On October 29, 1940, American pilot Walter “Foxie” Kent landed the Chungking at Changyi Airfield in Yunnan. Unbeknownst to him, Japanese fighters had just raided the strip. As the aircraft rolled to a stop, they returned. The first burst of gunfire struck the cockpit and killed Kent instantly. By the time the attack ended, nine more were dead, including passengers and crew. The Chungking burned to slag. This time, she would never fly again. By 1940, such attacks were no longer unprecedented. The world had grown grimly accustomed to civilians being targeted from the air. But for those who remembered the Kweilin, the irony was bitter: the same aircraft, the same kind of attack, two years apart.

The Kweilin Incident remains a turning point in aviation history. Before August 24, 1938, it was assumed that civilian airliners, clearly marked and non-threatening, would be spared. After the Kweilin, that assumption was dead. The precedent did not fade. Decades later, the world would again gasp in horror when Korean Air 007 was shot down by the Soviets in 1983, when the U.S. Navy mistakenly destroyed Iran Air Flight 655 in 1988, and when Malaysia Airlines Flight 17 was brought down over Ukraine in 2014. Each time, the comparisons were drawn back to that first time, when the Kweilin was hunted from the sky. For the passengers aboard, the Kweilin Incident was the end.

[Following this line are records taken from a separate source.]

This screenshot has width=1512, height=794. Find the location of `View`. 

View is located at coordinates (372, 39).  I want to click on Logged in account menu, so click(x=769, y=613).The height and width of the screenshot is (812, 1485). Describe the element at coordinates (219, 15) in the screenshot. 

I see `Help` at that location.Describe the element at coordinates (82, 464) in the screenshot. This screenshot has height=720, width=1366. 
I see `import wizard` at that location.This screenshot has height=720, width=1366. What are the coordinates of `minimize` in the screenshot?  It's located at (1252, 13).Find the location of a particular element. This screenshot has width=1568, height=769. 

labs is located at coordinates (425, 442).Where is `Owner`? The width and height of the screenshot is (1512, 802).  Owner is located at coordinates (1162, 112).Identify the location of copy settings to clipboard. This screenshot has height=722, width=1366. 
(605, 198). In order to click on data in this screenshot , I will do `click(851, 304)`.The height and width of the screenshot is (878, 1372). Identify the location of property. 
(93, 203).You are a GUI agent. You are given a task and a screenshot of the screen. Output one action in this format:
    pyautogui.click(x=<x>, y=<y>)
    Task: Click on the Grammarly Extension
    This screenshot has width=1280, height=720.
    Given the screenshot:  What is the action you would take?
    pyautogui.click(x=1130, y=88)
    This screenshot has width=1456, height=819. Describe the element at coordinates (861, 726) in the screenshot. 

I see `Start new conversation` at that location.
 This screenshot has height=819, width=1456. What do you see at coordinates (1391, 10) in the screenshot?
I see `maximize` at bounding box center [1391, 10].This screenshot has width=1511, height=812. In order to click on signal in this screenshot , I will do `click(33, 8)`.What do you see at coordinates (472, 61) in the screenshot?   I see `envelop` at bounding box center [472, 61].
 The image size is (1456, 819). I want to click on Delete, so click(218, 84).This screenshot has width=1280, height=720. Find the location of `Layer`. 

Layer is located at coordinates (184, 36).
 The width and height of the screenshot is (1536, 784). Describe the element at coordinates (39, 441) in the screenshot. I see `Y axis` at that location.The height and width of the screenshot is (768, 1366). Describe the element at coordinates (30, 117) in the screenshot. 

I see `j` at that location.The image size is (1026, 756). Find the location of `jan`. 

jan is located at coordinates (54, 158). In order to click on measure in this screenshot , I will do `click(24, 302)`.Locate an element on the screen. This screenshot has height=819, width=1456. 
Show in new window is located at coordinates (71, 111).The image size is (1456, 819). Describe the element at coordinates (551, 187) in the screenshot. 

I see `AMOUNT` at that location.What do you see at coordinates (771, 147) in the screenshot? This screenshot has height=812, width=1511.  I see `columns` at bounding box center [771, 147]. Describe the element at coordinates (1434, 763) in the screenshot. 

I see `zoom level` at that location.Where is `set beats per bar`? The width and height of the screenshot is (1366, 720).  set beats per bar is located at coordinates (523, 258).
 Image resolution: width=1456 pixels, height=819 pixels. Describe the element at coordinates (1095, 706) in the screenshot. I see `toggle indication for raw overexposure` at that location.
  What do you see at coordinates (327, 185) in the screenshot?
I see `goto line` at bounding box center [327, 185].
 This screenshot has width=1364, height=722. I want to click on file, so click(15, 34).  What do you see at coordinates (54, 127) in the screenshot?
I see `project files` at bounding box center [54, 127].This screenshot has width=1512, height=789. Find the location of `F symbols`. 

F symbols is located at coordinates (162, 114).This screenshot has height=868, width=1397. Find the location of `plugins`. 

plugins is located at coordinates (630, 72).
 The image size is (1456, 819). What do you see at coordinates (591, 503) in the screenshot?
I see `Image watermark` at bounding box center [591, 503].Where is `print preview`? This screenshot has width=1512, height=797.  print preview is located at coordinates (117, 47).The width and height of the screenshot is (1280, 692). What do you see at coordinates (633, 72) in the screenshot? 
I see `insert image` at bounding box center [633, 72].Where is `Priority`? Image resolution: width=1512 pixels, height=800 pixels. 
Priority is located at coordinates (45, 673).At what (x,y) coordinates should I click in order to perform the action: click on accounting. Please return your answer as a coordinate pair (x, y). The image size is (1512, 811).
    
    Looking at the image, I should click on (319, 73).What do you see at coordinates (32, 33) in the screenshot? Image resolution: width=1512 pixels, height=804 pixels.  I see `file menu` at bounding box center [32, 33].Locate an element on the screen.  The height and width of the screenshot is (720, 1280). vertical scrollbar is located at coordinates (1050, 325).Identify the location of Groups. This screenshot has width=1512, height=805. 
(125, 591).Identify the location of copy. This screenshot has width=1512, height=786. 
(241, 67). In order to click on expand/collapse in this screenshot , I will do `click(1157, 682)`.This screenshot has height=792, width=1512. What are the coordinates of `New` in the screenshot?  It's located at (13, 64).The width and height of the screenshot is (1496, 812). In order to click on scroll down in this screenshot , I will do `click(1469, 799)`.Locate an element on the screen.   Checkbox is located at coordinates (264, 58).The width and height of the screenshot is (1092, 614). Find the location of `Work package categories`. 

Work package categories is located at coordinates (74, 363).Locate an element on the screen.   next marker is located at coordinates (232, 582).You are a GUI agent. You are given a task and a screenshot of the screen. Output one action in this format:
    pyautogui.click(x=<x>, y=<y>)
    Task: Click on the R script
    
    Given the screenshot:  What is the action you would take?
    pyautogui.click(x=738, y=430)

For the world, it was the beginning of a new and darker chapter in the history of flight.

Captain Hugh Woods survived, but he carried the memories of that day for the rest of his life. He had landed his aircraft safely, a feat of skill and courage, only to watch helplessly as his passengers were slaughtered. He swam through machine-gun fire, dragging himself to safety, knowing most of the people he was responsible for were dead behind him. That is the tragedy of the Kweilin. Not just that civilians were killed, but that they had been saved once already, only to be executed where they floated.

August 24, 1938, should have been just another day in the routine of a commercial airline. Instead, it became a date that marked the beginning of a terrible reality: in modern war, no one is truly safe.